=== Kutipan Sumber ===
◆ ◆ ◆ ◆
Oleh Rusdi
Sufi
Perang
Belanda di Aceh yang meletus sejak tahun 1873 hingga awal abad XX belum
berakhir. Berbagai upaya dilakukan untuk dapat mengakhiri perang yang telah
banyak memakan korban, baik di pihak Aceh maupun di pihak Belanda sendiri.
Menjelang akhir abad XIX dan pada awal abad XX, Belanda melaksanakan suatu
tindakan kekerasan melalui sebuah pasukan elit yang mereka namakan het korps
marechaussee (pasukan marsose).
Pasukan ini
dari serdadu-serdadu pilihan yang memiliki keberanian dan semangat tempur yang
tinggi, dengan tugas untuk melacak dan mengejar para pejuang Aceh melawan
Belanda ke segenap pelosok daerah Aceh. Mereka akan membunuh para pejuang Aceh
yang berhasil ditemukan atau setidaknya membuang ke luar daerah Aceh.
Dengan cara
kekerasan ini Belanda mengharapkan rakyat atau para pejuang akan takut dan
menghentikan perlawanan Belanda. Namun apa yang terjadi ? Akibat tindakan
kekerasan tersebut telah menimbulkan rasa benci dan dendam yang sangat mendalam
bagi para pejuang Aceh yang bersisa, lebih-lebih bagi keluarga mereka
tinggalkan, ayah, anak, menantu, sanak keluarga atau kawomnya yang telah
menjadi korban keganasan pihak Belanda.
◆ ◆ ◆ ◆
Baris-baris data penunjukan
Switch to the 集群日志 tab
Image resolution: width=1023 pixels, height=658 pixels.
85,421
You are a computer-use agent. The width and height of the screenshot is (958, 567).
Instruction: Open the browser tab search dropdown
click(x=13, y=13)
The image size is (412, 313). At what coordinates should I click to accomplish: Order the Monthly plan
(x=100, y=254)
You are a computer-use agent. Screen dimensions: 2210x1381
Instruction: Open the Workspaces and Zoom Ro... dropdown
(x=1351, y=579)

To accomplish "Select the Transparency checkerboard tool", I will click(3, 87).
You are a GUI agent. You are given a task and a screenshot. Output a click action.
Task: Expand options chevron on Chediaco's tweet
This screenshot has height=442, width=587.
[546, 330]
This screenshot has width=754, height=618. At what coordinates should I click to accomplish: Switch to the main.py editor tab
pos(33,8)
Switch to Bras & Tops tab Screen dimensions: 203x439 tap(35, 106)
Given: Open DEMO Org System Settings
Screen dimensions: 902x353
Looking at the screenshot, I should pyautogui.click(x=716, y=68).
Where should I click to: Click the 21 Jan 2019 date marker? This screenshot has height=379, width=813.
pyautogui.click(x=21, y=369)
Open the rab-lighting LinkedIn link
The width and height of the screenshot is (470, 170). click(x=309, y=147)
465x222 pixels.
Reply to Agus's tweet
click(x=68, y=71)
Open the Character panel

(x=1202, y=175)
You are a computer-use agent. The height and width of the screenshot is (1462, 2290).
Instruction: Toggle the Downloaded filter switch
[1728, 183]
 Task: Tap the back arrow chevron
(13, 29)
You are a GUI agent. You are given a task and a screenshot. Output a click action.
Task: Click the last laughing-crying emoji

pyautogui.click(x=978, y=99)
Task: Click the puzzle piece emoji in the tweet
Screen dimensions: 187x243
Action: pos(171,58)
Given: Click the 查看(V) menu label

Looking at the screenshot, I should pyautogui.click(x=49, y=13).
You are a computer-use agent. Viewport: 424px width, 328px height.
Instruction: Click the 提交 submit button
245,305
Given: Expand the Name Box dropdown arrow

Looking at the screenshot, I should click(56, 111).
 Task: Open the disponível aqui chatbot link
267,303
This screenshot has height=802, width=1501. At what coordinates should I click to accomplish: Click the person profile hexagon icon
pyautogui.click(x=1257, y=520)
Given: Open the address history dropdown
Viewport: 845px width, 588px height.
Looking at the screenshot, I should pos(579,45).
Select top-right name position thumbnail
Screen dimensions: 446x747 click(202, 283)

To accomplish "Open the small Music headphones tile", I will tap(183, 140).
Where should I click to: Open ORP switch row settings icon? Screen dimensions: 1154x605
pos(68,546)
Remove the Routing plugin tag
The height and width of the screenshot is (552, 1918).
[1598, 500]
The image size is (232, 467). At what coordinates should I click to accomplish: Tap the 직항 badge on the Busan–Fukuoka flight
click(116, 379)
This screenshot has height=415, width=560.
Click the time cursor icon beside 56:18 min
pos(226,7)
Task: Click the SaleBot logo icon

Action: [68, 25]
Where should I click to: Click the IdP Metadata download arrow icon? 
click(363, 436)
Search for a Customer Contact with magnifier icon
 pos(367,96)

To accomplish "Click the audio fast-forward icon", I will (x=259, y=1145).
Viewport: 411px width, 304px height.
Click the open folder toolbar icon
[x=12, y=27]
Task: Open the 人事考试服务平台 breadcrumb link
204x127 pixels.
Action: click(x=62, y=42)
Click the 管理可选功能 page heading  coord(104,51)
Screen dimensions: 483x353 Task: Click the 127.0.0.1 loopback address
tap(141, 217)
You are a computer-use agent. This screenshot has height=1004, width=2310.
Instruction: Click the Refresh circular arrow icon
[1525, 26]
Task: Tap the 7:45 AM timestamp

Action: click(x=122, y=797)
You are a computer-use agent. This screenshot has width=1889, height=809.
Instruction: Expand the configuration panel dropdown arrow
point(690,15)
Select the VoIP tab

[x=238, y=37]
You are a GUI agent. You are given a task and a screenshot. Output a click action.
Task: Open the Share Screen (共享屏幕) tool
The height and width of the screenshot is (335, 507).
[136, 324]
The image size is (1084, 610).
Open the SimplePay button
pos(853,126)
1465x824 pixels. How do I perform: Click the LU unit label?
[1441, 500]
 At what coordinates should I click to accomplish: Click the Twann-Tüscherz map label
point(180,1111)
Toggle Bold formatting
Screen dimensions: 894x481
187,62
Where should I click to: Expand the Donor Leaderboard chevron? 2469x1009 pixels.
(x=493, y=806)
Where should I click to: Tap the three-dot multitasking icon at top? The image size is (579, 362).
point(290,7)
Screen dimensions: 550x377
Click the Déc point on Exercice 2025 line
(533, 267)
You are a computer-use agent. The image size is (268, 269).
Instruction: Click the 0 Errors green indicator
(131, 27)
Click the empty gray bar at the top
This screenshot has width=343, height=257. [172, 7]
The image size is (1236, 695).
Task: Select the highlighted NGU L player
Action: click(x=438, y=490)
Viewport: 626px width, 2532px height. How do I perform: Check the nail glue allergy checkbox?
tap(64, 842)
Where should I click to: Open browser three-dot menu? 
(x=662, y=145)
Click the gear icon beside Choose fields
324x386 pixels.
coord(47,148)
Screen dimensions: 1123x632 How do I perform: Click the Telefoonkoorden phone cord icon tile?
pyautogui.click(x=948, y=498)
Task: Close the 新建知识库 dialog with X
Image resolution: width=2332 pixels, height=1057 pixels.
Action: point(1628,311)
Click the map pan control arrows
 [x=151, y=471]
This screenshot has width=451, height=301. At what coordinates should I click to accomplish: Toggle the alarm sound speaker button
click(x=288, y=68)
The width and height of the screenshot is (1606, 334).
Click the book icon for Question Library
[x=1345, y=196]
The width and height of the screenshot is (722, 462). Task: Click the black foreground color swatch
◆ ◆ ◆ ◆
=== Permintaan ===
[A] Salin ulang tanpa perubahan baris-baris dalam daftar, dari baris yang memuat "You are a computer-use agent. The image" sampai baris yang memuat "pyautogui.click(x=948, y=498)", termasuk kedua baris tersebut.
[B] Tuliskan kelanjutan kutipan tentang Perang Belanda di Aceh, dimulai sesudah kalimat terakhirnya.

=== Jawaban per Tugas ===
[A]
You are a computer-use agent. The image size is (268, 269).
Instruction: Click the 0 Errors green indicator
(131, 27)
Click the empty gray bar at the top
This screenshot has width=343, height=257. [172, 7]
The image size is (1236, 695).
Task: Select the highlighted NGU L player
Action: click(x=438, y=490)
Viewport: 626px width, 2532px height. How do I perform: Check the nail glue allergy checkbox?
tap(64, 842)
Where should I click to: Open browser three-dot menu? 
(x=662, y=145)
Click the gear icon beside Choose fields
324x386 pixels.
coord(47,148)
Screen dimensions: 1123x632 How do I perform: Click the Telefoonkoorden phone cord icon tile?
pyautogui.click(x=948, y=498)

[B]
Untuk
membalas tindakan kekerasan yang dilakukan oleh Belanda tersebut para pejuang
Aceh melakukan suatu cara yang kemudian diistilahkan oleh Belanda dengan nama Atjeh
Moorden atau het is een typische Atjeh Moord, Suatu
pembunuhan khas Aceh yang orang Aceh sendiri menyebutnya poh kaphe
(bunuh kafir). Di sini para
pejuang Aceh tidak lagi melakukan peperangan secara bersama-sama atau
berkelompok, tetapi secara perseorangan.
Dengan nekad
seseorang melakukan penyerangan terhadap orang-orang Belanda apakah ia serdadu,
orang dewasa, perempuan atau anak-anak sekalipun menjadi sasaran untuk dibunuh.
Dan tindakan pembunuhan nekad ini dilakukan di mana saja di jalan, di pasar, di
taman-taman atau pun pada tangsi-tangsi sendiri.
Pembunuhan
khas Aceh ini antara tahun 1910 – 1920 telah terjadi sebanyak 79 kali dengan
korban di pihak Belanda 12 orang mati dan 87 luka-luka, sedang di pihak Aceh 49
tewas. Puncak dari pembunuhan ini terjadi dalam tahun 1913, 1917, dan 1928
yaitu sampai 10 setiap tahunnya. Sedangkan di tahun 1933 dan 1937 masing-masing
6 dan 5 kali. Adapun jumlah korban dalam perang Belanda di Aceh selama sepuluh
tahun pada awal abad XX (1899-1909) sebagaimana disebutkan Paul Van’t Veer
dalam bukunya De Atjeh Oorlog tidak kurang dari 21.865 jiwa rakyat Aceh.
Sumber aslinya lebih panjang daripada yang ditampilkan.